Çocuk bayramı diyerek başlayıp bu kadar iç kararttım ama bununla bitiyor mu acaba çocukların çilesi? Senelerdir oturamamış bir eğitim sisteminde deneme tahtası olarak kullanılıp duruyorlar. Seçilecek okul bırakılmıyor onlara. Ders kitaplarından gördüğümüz bazı alıntılar akıllara durgunluk verecek derecede. Kadının sadece annelik yapabileceği daha minicikken kız ve erkek çocukların zihinlerine sokuluyor. Hele mühendislik gibi bir mesleği hiç yapmamalıymış kadınlar…
Böyle bir sistemde, çocuklarımızın geleceğini düşünemiyor insan. Tuzu kuru aileler için de durum değişik değil aslında. Paralarıyla çocuklarını bir yerlere getirmek için uğraşıyorlar. Özel okul cenneti oluyor ülkemiz yavaş yavaş. İçlerinde köhne zihniyetli ailelerin ise çocuklarını nasıl yetiştirdikleri malum.
Tüm bunların dışında çocuklarımız güvende değiller ilk başta. Neşe içinde arkadaşlarıyla sokakta oynayan çocuk görebiliyor musunuz artık? Parklar oldukça azaldı. Bazı semtlerde hiç yok. Betonlaşma sorunu yanı sıra çocuklarımızı yalnız bırakamıyoruz her an bir sapıkla karşılaşma ihtimalleri var diye. Gazetelerin üçüncü sayfaları kadın ve çocuk cinayetleri ile dolu. O yüzden ailelerde bir tedirginliktir gidiyor. Çocuklar okul ve ev arasında servislerdeler. AVM’lerin dört duvarı arasında kendilerine ayrılan oyun bölümlerinde ne kadar oynarlarsa artık. Bir yandan da sağlıksız beslenmenin baş aktörleri olan fast food zincirleri peşlerinde garibim çocukların.
Asıl garip çocuklar da hâlâ gördüğümüz “mendilci çocuklar” başlığı altındaki çocuklar. Boğaz tokluğuna, bedenlerine göre ağır işlerde çalıştırılan çocuklar o kadar çok ki. İnsafsız işverenler onları sömürüp duruyorlar.
Yani toplumun her kesiminin çocuğunun başka sorunu var. Ama tabii ki belli başlı ortak sorun, eğitim sistemi.

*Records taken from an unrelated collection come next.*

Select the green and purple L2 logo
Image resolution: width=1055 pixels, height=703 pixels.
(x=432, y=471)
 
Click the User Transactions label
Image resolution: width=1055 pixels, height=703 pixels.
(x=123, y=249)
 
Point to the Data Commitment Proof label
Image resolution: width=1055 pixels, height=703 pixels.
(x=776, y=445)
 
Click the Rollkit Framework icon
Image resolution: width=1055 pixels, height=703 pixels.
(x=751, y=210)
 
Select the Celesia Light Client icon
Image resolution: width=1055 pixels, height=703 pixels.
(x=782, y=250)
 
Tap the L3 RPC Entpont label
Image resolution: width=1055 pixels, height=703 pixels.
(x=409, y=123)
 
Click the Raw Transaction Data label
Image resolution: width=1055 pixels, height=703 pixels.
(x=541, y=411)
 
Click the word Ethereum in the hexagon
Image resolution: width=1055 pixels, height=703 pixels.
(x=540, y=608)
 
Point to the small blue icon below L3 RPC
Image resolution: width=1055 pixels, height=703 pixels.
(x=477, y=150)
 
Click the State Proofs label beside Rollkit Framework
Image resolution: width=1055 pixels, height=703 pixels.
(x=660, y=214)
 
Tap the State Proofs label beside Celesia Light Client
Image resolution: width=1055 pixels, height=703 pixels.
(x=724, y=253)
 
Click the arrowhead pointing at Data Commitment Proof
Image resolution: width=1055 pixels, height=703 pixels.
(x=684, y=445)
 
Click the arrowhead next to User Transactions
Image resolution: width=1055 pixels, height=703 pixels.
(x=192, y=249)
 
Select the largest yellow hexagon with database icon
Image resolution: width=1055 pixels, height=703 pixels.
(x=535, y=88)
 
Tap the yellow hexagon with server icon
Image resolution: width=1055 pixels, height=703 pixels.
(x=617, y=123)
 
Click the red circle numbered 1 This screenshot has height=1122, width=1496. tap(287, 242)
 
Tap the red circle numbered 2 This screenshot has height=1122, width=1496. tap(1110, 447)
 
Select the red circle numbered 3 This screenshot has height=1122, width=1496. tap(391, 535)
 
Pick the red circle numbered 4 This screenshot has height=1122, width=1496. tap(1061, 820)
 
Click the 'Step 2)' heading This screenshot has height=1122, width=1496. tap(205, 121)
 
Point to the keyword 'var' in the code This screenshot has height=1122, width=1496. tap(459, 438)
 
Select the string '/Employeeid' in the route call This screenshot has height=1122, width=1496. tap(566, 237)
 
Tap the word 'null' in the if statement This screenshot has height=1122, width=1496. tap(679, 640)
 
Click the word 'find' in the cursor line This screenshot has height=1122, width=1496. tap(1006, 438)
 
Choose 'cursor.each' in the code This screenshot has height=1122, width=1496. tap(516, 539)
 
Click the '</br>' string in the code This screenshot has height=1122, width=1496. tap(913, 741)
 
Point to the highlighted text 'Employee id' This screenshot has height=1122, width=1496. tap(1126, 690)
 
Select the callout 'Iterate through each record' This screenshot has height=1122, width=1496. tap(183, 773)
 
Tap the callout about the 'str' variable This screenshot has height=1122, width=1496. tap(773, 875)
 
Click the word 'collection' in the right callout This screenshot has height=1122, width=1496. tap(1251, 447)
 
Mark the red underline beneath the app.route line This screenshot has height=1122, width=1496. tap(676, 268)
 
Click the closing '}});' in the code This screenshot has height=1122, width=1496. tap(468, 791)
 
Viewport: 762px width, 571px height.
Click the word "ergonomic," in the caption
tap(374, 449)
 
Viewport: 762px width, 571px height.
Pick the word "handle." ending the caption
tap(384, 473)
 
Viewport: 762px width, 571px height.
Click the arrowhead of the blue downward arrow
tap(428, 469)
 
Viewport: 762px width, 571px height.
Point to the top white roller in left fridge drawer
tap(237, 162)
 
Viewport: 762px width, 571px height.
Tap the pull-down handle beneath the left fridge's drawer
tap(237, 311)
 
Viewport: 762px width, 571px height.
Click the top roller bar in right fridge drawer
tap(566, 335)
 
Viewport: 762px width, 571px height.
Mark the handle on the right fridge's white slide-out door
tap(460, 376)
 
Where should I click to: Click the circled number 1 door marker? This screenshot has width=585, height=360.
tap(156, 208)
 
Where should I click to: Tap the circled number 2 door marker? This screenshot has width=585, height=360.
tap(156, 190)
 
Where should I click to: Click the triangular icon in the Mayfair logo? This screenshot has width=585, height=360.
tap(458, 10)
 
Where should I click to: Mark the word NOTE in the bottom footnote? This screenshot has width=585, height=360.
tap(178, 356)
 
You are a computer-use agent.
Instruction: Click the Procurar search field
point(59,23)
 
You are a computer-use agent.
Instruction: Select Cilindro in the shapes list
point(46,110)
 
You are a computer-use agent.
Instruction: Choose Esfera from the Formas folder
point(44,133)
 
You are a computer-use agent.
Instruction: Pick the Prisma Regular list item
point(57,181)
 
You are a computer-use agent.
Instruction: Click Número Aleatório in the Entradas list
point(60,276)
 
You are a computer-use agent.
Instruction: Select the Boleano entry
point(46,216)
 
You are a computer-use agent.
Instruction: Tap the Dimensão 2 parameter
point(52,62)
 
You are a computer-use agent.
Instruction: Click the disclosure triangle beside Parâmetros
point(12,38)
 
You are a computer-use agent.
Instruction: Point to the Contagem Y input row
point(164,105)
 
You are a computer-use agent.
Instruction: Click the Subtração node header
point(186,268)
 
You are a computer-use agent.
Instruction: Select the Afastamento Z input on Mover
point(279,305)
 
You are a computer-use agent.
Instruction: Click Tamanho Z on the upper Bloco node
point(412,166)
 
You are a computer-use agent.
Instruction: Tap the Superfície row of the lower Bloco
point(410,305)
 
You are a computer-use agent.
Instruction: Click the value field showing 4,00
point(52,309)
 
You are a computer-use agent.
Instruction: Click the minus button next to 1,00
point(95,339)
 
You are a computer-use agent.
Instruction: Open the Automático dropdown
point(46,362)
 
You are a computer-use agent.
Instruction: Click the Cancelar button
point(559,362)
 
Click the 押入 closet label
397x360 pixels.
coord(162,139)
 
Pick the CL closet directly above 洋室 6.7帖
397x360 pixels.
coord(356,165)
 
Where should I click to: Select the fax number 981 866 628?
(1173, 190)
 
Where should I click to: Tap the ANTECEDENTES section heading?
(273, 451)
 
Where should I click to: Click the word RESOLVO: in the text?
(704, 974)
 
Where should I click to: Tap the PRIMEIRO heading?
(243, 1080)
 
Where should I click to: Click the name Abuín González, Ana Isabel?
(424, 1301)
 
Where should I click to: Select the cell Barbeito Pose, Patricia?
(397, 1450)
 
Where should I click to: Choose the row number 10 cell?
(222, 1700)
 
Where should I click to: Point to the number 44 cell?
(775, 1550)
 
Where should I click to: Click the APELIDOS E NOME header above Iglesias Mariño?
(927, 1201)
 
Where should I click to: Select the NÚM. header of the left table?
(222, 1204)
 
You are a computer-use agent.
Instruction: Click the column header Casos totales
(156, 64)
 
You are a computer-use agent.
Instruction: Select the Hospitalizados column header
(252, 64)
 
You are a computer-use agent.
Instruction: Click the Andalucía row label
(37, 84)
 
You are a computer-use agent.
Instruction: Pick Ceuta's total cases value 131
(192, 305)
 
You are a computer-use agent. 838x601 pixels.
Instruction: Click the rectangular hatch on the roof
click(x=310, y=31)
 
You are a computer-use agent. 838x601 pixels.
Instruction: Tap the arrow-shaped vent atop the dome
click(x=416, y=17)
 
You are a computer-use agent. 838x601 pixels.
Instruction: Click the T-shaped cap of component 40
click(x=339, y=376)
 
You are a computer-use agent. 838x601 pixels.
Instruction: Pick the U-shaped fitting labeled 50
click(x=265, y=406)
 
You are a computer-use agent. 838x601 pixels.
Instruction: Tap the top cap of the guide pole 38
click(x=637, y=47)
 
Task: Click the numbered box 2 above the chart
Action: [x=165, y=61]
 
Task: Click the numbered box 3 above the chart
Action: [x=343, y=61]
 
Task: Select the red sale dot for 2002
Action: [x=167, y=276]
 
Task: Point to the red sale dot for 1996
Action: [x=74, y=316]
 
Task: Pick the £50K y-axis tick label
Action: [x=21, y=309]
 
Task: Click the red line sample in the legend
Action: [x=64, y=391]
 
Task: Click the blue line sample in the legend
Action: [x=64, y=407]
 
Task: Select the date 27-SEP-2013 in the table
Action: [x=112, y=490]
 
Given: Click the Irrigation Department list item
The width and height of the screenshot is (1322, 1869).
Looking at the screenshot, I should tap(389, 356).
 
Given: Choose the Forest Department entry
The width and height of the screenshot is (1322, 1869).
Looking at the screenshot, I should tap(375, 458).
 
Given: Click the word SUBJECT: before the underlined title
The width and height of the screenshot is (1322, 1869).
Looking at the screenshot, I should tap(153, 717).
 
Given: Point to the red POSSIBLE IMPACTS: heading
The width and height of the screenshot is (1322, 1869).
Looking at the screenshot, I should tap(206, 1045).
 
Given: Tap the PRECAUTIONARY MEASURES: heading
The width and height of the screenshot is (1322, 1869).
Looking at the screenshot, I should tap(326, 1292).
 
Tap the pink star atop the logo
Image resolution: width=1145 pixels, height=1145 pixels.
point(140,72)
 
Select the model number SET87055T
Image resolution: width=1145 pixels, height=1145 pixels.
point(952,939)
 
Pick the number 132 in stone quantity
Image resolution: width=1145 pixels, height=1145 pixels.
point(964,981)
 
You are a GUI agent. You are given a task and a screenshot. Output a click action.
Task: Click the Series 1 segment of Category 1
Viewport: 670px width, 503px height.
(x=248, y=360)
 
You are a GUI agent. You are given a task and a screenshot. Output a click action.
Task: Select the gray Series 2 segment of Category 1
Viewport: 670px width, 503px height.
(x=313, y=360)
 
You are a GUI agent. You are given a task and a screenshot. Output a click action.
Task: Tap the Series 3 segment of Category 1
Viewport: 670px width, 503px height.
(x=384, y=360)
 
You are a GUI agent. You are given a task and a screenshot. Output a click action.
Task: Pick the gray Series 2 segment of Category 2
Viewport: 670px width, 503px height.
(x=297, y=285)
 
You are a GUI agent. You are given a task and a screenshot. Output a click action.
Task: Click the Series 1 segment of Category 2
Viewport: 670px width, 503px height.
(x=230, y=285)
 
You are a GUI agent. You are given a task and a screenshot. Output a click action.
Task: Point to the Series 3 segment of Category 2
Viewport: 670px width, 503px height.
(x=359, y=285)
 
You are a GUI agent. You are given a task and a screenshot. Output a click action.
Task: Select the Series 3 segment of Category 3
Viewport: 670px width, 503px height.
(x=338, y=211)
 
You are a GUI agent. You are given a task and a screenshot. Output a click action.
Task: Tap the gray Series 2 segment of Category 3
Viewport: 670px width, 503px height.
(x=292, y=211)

Yine de bu çok özel bayramı düşününce “23 Nisan kutlu olsun çocuklar!” diye haykırmak geliyor içimden…
Ama sonra daha sekiz aylık olan Deran Bebek geliyor aklıma… Hapiste anneleriyle olan çocukların yanına yeni katıldı Deran Bebek… Onun ilk çocuk bayramını, parmaklıklar ardında, güneşine engel olunmuş yaşayacağını düşününce, kutlamam boğamıza bir düğüm olarak takılıyor.
Ceyda Sevgi Ünal
Maalesef yazdiklarinin hepsi bizim ulkemizde yaşanıyor. Gercekleri dile getirmissin ellerine ve yuregine sağlık sevgili Sevgi Unal.